▸ **TASK OBJECTIVE**:
From the material that follows, please give the number of lines containing the string "computer", and that number alone.

▬▬▬

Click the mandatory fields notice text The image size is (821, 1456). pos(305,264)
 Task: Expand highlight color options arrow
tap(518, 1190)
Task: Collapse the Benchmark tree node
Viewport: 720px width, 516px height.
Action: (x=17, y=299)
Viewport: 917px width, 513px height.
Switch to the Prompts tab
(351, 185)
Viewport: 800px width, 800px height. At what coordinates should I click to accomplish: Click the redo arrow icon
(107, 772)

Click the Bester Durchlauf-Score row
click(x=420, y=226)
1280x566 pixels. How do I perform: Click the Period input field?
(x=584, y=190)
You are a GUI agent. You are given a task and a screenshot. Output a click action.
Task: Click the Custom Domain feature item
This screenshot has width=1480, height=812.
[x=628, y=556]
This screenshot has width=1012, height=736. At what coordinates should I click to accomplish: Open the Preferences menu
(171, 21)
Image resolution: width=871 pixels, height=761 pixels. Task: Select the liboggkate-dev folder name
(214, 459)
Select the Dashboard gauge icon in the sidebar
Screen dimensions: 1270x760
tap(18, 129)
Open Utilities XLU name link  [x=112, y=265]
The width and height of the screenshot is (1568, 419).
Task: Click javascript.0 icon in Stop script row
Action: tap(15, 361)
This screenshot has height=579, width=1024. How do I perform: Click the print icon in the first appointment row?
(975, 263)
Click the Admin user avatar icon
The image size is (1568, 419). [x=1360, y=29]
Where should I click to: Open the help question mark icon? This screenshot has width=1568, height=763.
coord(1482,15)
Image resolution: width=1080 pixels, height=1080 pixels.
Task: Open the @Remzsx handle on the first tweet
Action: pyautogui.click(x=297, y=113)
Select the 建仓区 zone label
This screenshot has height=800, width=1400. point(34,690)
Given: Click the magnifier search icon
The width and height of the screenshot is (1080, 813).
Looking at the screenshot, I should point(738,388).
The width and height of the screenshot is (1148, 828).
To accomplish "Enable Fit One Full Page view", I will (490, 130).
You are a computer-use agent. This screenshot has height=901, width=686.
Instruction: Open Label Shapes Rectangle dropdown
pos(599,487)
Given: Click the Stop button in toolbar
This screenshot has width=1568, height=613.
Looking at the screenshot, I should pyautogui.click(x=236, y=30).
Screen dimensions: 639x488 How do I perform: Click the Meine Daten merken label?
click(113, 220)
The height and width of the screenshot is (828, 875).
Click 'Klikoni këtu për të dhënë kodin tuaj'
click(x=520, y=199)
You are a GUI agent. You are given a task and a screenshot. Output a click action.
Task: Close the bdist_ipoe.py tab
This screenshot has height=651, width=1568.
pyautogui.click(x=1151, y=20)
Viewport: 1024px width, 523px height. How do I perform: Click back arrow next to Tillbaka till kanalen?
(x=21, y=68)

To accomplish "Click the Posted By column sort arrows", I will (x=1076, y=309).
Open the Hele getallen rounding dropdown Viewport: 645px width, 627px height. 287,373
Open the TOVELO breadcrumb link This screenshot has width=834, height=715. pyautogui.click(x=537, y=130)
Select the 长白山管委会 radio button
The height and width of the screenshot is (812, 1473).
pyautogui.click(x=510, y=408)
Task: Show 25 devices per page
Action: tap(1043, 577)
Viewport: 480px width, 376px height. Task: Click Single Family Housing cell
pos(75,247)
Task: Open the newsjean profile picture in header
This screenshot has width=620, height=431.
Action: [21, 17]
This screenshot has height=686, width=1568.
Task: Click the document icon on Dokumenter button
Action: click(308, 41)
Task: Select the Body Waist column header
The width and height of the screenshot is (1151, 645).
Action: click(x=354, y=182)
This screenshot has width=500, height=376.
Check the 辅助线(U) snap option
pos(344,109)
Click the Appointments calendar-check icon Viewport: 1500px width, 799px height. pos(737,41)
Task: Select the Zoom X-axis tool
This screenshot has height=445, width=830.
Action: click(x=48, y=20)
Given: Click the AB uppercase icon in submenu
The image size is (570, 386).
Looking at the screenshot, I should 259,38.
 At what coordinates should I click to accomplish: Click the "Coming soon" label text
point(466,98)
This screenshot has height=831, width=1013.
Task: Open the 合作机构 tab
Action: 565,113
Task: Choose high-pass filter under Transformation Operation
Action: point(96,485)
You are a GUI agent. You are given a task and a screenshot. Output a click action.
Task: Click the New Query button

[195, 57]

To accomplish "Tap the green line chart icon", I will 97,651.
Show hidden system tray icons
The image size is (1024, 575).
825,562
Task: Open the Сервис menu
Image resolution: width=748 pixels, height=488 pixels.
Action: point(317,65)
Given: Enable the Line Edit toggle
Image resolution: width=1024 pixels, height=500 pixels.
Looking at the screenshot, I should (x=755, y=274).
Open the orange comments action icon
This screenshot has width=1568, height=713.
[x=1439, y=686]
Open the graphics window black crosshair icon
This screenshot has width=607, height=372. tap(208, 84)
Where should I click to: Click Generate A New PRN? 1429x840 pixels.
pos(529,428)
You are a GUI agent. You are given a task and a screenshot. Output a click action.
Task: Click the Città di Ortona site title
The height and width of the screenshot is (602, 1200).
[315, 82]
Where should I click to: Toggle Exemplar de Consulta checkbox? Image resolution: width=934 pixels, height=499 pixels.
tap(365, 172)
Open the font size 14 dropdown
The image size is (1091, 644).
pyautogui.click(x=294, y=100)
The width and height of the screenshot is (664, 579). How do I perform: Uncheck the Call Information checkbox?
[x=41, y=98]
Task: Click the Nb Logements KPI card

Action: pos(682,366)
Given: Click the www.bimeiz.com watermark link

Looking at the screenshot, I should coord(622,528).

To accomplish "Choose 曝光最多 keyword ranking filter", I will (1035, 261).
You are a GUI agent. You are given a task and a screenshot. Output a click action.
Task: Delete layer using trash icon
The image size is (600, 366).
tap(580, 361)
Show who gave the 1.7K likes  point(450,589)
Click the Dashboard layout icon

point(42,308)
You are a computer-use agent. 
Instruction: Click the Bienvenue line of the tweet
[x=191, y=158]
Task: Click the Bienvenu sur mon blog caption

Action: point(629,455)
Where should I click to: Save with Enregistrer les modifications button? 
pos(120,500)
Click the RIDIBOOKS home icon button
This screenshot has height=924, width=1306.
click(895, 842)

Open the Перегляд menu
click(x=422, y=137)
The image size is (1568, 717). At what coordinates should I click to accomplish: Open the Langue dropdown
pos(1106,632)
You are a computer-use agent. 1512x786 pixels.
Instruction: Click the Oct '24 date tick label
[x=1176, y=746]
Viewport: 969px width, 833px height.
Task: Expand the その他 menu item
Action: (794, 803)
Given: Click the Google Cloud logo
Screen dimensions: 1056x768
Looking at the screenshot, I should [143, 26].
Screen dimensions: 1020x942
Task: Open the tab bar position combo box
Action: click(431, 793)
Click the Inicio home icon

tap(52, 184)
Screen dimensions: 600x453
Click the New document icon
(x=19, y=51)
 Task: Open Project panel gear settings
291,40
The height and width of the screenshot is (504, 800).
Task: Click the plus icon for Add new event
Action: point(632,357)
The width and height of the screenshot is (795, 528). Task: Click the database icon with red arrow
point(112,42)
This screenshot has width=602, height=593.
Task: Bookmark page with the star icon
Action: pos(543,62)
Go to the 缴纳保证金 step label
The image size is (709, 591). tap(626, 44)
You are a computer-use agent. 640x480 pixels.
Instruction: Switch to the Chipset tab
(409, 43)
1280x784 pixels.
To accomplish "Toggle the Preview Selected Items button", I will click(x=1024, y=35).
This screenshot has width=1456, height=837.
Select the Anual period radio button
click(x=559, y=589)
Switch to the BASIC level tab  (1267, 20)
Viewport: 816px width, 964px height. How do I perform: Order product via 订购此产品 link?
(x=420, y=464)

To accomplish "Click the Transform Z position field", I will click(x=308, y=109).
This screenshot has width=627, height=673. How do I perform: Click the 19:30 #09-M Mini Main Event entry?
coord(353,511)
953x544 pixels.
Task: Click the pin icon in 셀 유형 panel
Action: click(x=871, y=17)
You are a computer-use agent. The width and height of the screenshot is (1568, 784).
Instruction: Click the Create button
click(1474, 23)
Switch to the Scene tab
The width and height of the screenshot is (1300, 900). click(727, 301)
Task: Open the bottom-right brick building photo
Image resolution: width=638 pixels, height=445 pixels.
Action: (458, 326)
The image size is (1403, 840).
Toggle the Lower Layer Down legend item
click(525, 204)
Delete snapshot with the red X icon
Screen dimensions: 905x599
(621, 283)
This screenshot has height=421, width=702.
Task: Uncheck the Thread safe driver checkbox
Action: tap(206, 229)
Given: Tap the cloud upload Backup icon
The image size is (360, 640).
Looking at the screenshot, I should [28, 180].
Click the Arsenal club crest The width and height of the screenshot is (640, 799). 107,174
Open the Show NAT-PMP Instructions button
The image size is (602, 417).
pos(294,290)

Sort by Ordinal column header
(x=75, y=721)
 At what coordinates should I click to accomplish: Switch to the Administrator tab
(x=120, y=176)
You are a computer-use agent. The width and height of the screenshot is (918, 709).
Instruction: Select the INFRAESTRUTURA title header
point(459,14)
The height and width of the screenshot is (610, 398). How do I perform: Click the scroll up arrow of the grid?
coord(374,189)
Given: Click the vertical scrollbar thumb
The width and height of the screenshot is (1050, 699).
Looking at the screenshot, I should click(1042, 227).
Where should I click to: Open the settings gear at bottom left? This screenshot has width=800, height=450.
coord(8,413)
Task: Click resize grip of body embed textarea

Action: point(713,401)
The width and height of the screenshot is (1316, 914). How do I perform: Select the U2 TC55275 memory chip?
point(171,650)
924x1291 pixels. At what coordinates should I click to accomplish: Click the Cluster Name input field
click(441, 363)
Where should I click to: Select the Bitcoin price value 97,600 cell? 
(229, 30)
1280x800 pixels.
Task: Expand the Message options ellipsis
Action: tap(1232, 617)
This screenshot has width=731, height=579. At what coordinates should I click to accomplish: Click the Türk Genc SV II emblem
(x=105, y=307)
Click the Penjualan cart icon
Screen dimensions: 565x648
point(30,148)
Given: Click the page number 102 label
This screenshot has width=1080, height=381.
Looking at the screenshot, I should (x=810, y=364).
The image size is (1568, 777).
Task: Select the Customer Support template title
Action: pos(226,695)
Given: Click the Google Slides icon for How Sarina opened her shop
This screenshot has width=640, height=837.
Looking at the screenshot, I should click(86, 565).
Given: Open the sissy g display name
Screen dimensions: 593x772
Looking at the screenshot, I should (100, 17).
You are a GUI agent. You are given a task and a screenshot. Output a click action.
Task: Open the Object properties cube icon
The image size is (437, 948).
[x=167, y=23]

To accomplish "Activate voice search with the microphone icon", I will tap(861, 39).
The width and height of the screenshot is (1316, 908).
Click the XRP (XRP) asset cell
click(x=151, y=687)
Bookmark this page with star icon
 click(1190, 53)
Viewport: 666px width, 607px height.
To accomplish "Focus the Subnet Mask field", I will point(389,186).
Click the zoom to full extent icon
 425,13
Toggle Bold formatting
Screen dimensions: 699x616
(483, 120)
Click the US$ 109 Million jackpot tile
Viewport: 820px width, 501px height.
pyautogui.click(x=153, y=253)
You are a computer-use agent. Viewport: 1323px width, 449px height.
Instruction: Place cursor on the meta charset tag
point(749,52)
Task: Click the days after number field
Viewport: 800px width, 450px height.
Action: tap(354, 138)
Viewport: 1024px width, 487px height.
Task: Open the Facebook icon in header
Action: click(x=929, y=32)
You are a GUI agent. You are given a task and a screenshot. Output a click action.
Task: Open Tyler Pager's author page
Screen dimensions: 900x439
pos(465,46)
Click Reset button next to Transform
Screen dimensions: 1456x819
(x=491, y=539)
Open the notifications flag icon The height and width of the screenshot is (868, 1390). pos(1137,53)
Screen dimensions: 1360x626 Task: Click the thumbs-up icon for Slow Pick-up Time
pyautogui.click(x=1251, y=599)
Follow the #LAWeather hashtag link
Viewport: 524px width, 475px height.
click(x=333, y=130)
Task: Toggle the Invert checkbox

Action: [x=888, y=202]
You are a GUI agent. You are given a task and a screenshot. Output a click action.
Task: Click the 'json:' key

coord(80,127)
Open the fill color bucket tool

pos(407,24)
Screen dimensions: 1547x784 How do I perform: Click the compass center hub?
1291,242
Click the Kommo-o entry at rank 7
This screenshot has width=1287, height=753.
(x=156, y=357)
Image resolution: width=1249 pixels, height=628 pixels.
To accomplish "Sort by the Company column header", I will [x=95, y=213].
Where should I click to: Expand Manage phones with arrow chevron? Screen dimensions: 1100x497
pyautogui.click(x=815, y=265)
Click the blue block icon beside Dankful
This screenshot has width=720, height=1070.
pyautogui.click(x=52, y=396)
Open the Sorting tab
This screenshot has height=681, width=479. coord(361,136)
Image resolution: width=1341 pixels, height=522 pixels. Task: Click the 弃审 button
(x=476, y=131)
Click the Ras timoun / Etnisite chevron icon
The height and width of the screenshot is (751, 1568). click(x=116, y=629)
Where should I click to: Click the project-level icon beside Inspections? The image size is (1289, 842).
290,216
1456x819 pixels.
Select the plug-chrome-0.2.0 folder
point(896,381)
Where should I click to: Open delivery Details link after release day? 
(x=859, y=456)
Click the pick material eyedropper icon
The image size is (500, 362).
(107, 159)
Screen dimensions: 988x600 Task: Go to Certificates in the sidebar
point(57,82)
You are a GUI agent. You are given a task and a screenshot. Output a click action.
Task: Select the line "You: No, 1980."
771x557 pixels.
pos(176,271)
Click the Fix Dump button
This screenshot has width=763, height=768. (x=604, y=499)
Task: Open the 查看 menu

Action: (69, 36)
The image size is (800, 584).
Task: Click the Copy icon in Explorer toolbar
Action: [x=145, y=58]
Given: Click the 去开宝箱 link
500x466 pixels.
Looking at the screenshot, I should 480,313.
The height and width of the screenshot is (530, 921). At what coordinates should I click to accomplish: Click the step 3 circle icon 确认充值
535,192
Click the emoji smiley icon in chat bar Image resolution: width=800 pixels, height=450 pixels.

▬▬▬

▸ **EXERCISE OUTPUT**:
7